-di PIERLUIGI PIETRICOLA-
Fin troppo facile disegnare il profilo di un artista con alle spalle una rosea carriera. Difficile, invece, è cercare di fissare i tratti essenziali di coloro che sono agli esordi, il cui talento ancora deve affinarsi nell’esperienza di anni di pratica, quando giunti in età matura si abbandonano quegli entusiasmi, quel sano brio, quel coraggio ai confini con l’eresia che hanno contraddistinto le prime opere, i lavori iniziali.
Un giovane pianista, in questi ultimi mesi, sta calamitando l’attenzione di pubblici sempre più vasti. In tanti lo hanno visto prestare volto e sentimenti a un personaggio televisivo che vagamente gli rassomiglia: Domenico ne La compagnia del cigno (fortunata serie della scorsa stagione primaverile). Il suo nome è Emanuele Misuraca.
Palermitano d’origine, Misuraca sintetizza in sé i connotati della città sicula: la riservatezza caratteriale ai limiti della chiusura, la delicatezza nel gesto, la decisione netta delle scelte adottate, il coraggio picaresco vissuto con quel giusto timore che non consente ad una superficiale spavalderia di prendere il sopravvento. Negli occhi un velo di malinconia e solitudine rabbuiano lo sguardo. Il sorriso è raggiante, ma senza abbandonarsi ad una ilarità smisurata, pantagruelica, banalmente ridanciana. In Misuraca tutto sembra passare al vaglio di un’attenzione protesa al particolare. Questo talentuoso musicista analizza qualsiasi elemento e accadimento gli passano accanto.
Caratteristiche che gli hanno permesso di sviluppare un notevole stile pianistico. Formatosi alla scuola di Balzani al Conservatorio Verdi di Milano, quando suona Misuraca cerca di combinare la razionale precisione, la stoica distanza, l’austera presenza tipiche di Maurizio Pollini con l’espressività, la passionalità, il sentimentalismo che si ravvisano nelle esecuzioni di Martha Argerich.

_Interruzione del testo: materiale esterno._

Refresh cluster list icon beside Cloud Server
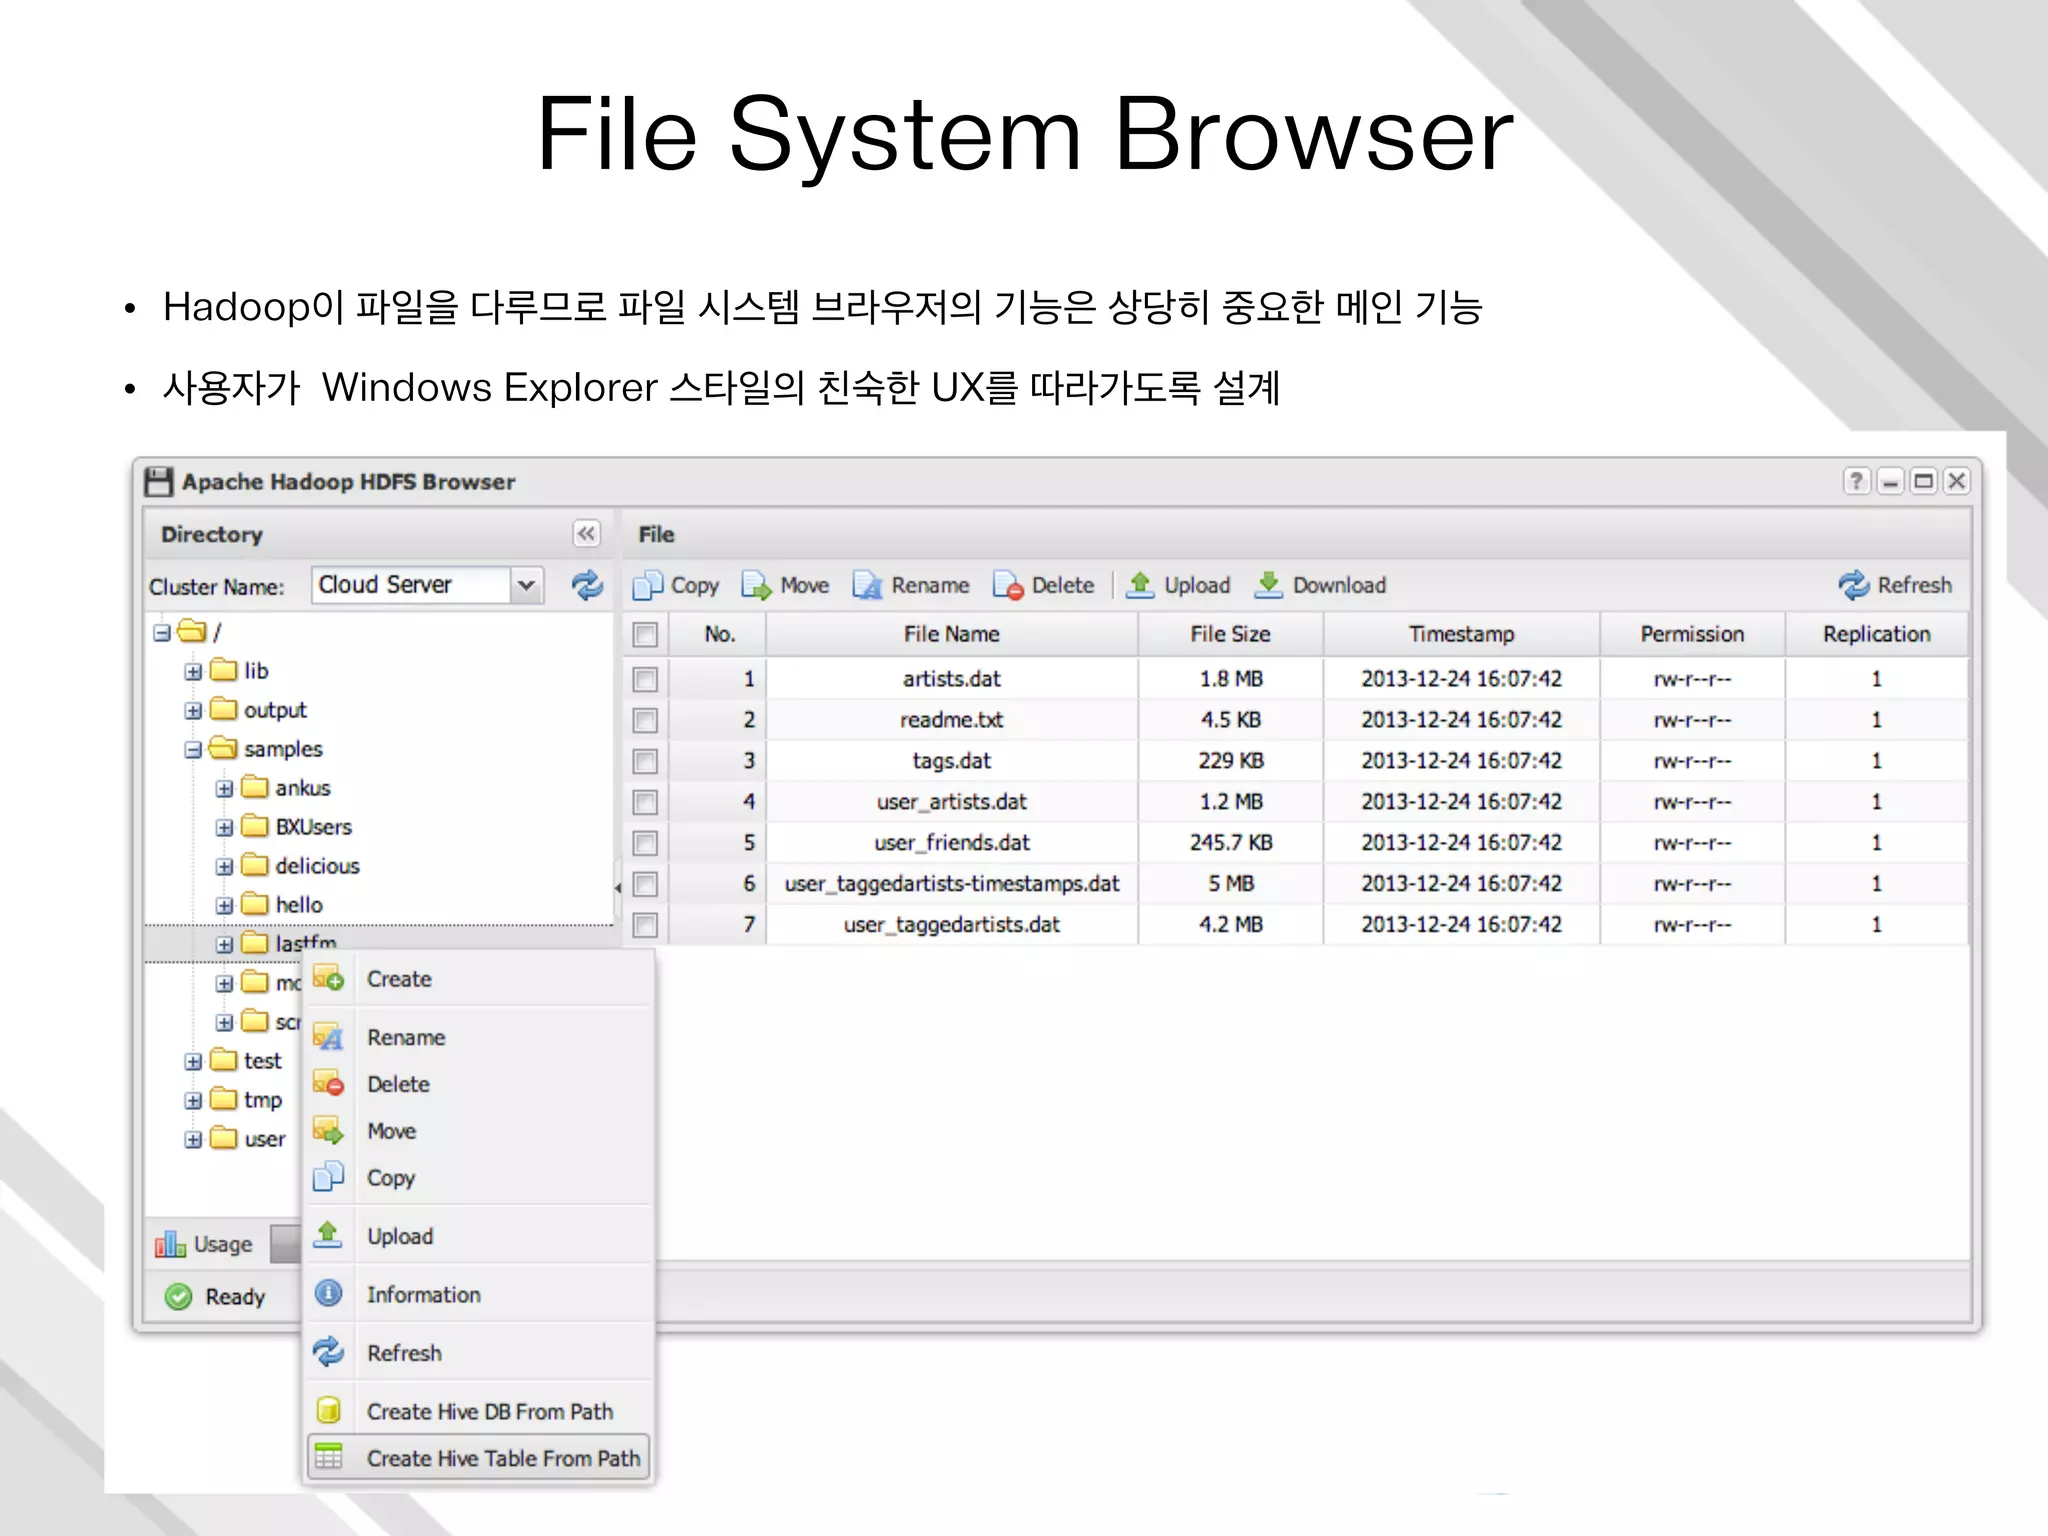This screenshot has height=1536, width=2048. point(587,585)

Man mano che il brano procede, le mani di Misuraca – minute, delicate ma rapide, forti, decise – percorrono da un’ottava all’altra i tasti del pianoforte, dando vita nota dopo nota ad una interpretazione di fronte alla quale si rimane distaccati e al contempo avvinti – sia per lo sfoggio di virtuosismo tecnico che per il lindore dell’esecuzione.

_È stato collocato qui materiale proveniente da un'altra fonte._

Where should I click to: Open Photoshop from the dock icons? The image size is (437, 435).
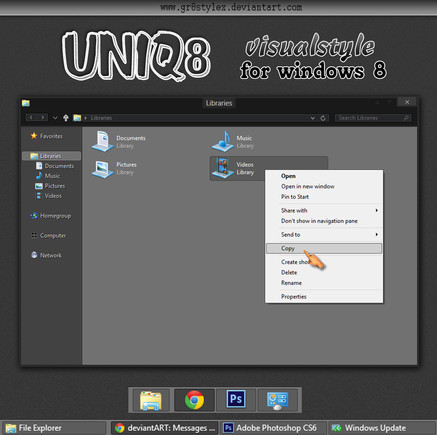pyautogui.click(x=236, y=399)
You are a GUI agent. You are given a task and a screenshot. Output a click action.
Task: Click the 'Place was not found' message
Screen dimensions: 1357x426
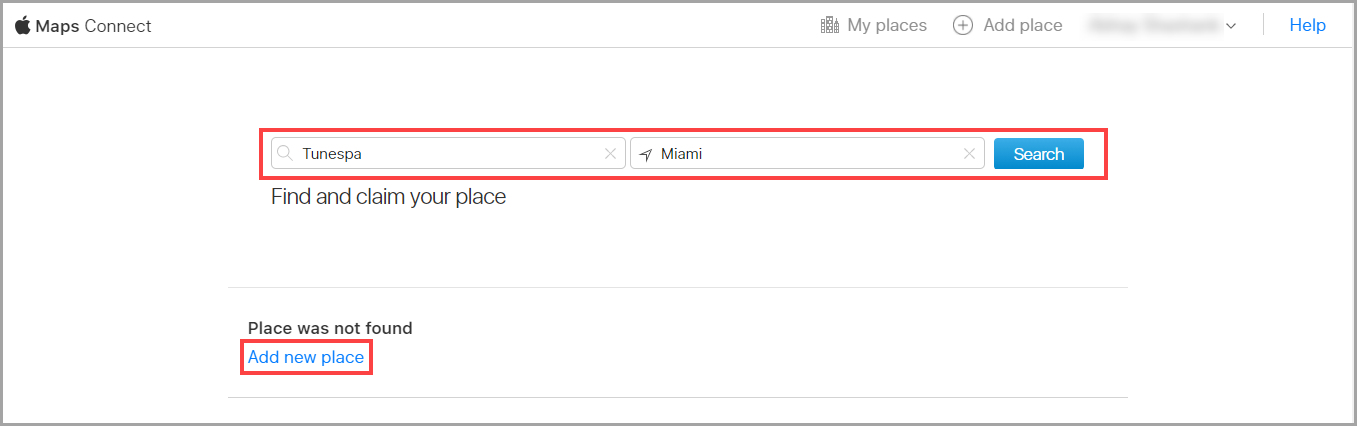330,328
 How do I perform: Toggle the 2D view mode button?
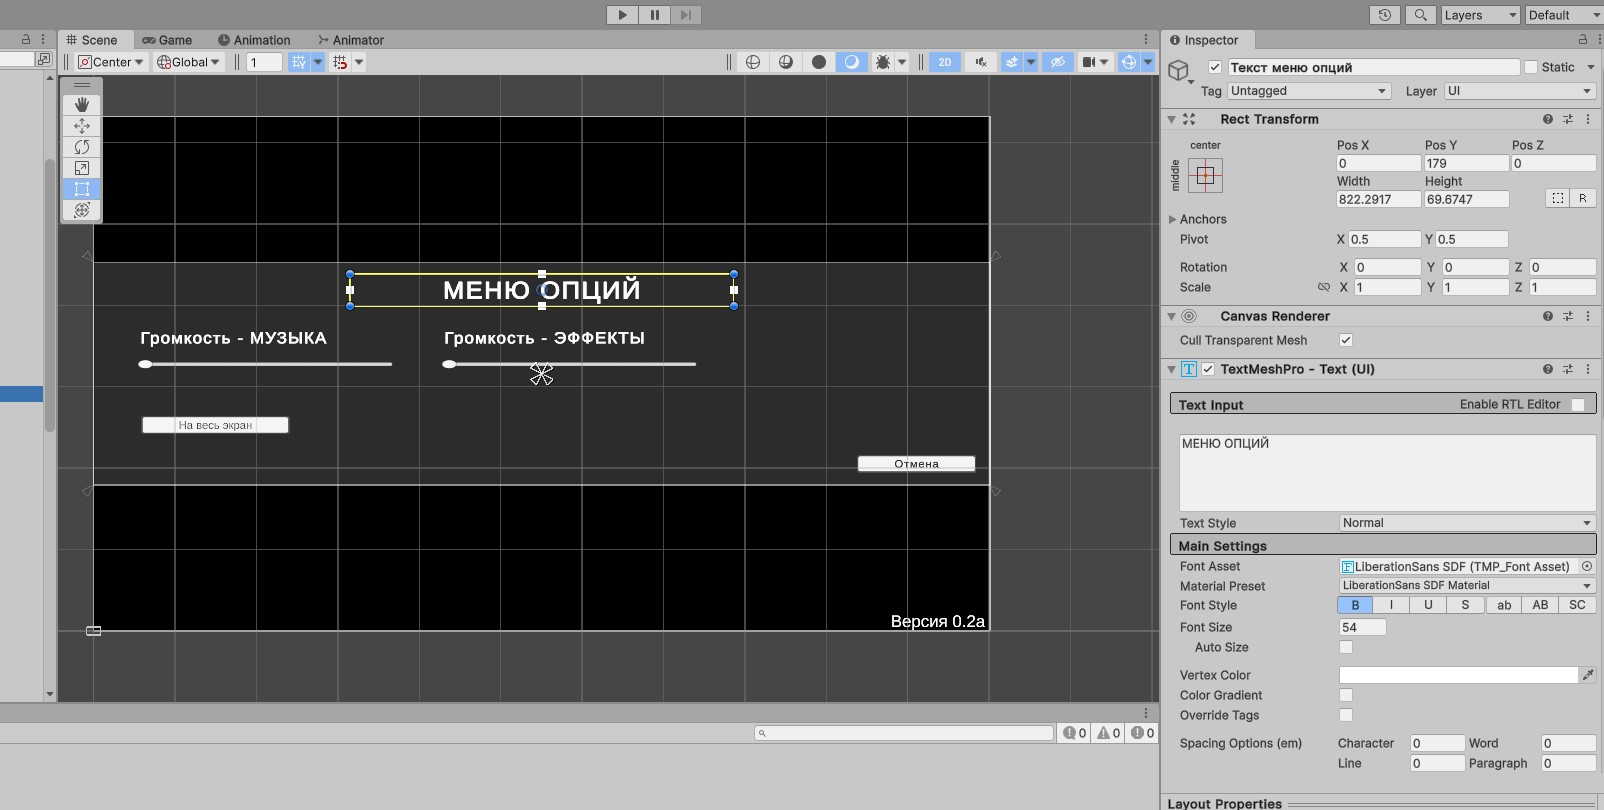coord(945,62)
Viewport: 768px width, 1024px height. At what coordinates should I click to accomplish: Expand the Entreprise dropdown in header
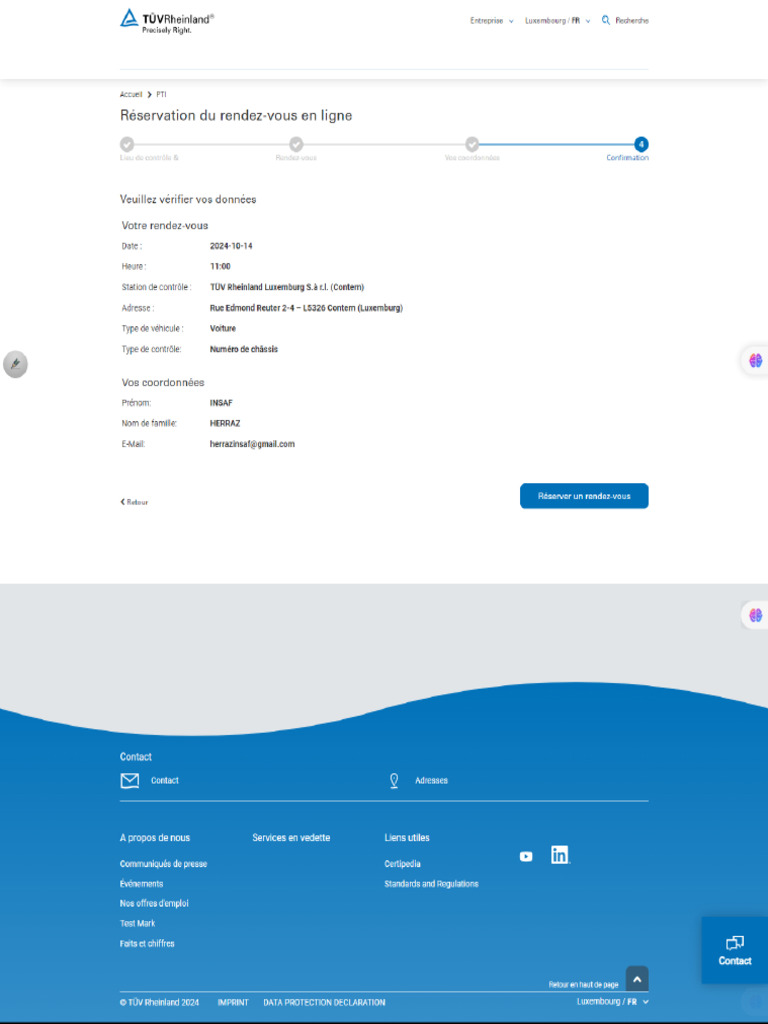[492, 21]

Mentre suona, Misuraca ripercorre mentalmente il brano. Raramente, se poggiato sul leggio, guarda lo spartito. Le note gli sono impresse nella memoria, e come ascoltando una voce interiore che intona la melodia che in quegli istanti sta eseguendo al piano per il pubblico, il giovane artista fischietta fra sé, dondolando simpaticamente il capo, il brano in esecuzione come se a suonarlo non fosse lui, ma qualcun altro. Probabilmente è questa una fra le migliori caratteristiche del buon musicista: non identificarsi mai esageratamente con se stesso e lo strumento suonato, estraniarsi per adottare quella distanza che le opere d’arte impongono quando sono degne di tal nome.
Se gli anni affinano la tecnica, c’è da supporre che Emanuele Misuraca nel tempo diverrà un notevole interprete capace di rinverdire il panorama musicale italiano – e perché no? forse anche internazionale. Dopo i due estremi di eccellenza: la passionalità con tinte da dandy di Arturo Benedetti Michelangeli e l’illuminismo apollineo di Maurizio Pollini, Misuraca – per come attualmente le conosciamo – potrebbe essere colui in grado di innovare l’interpretazione pianistica, mediando lo stile dei suoi due illustri predecessori.

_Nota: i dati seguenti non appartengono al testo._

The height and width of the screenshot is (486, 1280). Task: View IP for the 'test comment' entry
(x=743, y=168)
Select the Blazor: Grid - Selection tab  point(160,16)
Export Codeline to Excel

Va da sé che strologare su un futuro così remoto è operazione troppo azzardata. Tuttavia augurarsi che Misuraca prosegua a dar prova del suo talento e di ciò che ha appreso – intorno al repertorio classico e contemporaneo –, esibendosi sia in pezzi altamente virtuosistici che più intimi e raccolti, è l’auspicio migliore per la cultura musicale e artistica del nostro sciagurato paese, in vista d’un futuro più luminoso di questo scialbo e insipido presente.